-- AVAILABLE DATA follows --

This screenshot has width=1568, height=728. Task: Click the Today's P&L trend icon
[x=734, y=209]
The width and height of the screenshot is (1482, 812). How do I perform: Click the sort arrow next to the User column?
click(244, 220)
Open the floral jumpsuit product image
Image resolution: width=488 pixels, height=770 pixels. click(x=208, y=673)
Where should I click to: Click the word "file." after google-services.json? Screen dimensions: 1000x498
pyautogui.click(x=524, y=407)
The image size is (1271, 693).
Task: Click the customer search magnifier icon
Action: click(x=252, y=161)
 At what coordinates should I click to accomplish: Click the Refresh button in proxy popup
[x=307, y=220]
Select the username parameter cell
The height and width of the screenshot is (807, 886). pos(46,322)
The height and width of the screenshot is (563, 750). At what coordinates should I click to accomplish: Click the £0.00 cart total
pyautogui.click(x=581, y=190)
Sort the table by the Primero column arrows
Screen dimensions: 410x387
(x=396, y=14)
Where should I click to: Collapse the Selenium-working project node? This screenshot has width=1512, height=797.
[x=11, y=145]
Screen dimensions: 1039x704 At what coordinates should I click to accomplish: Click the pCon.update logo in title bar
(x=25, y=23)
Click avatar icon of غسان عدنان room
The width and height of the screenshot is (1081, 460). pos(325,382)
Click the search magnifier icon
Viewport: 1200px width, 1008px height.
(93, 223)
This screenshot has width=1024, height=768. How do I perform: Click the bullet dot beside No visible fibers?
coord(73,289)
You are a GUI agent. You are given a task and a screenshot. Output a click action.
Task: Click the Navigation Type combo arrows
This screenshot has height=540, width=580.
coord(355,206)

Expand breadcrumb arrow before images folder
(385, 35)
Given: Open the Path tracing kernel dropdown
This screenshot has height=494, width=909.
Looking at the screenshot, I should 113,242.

-- AVAILABLE DATA concluded --

- [WHAT YOU WILL DO]
Reproduce the records above exactly, starting with the line that contains "This screenshot has height=540, width=580." and ending with the last line.

- [RESULT FOR THIS EXERCISE]
This screenshot has height=540, width=580.
coord(355,206)

Expand breadcrumb arrow before images folder
(385, 35)
Given: Open the Path tracing kernel dropdown
This screenshot has height=494, width=909.
Looking at the screenshot, I should 113,242.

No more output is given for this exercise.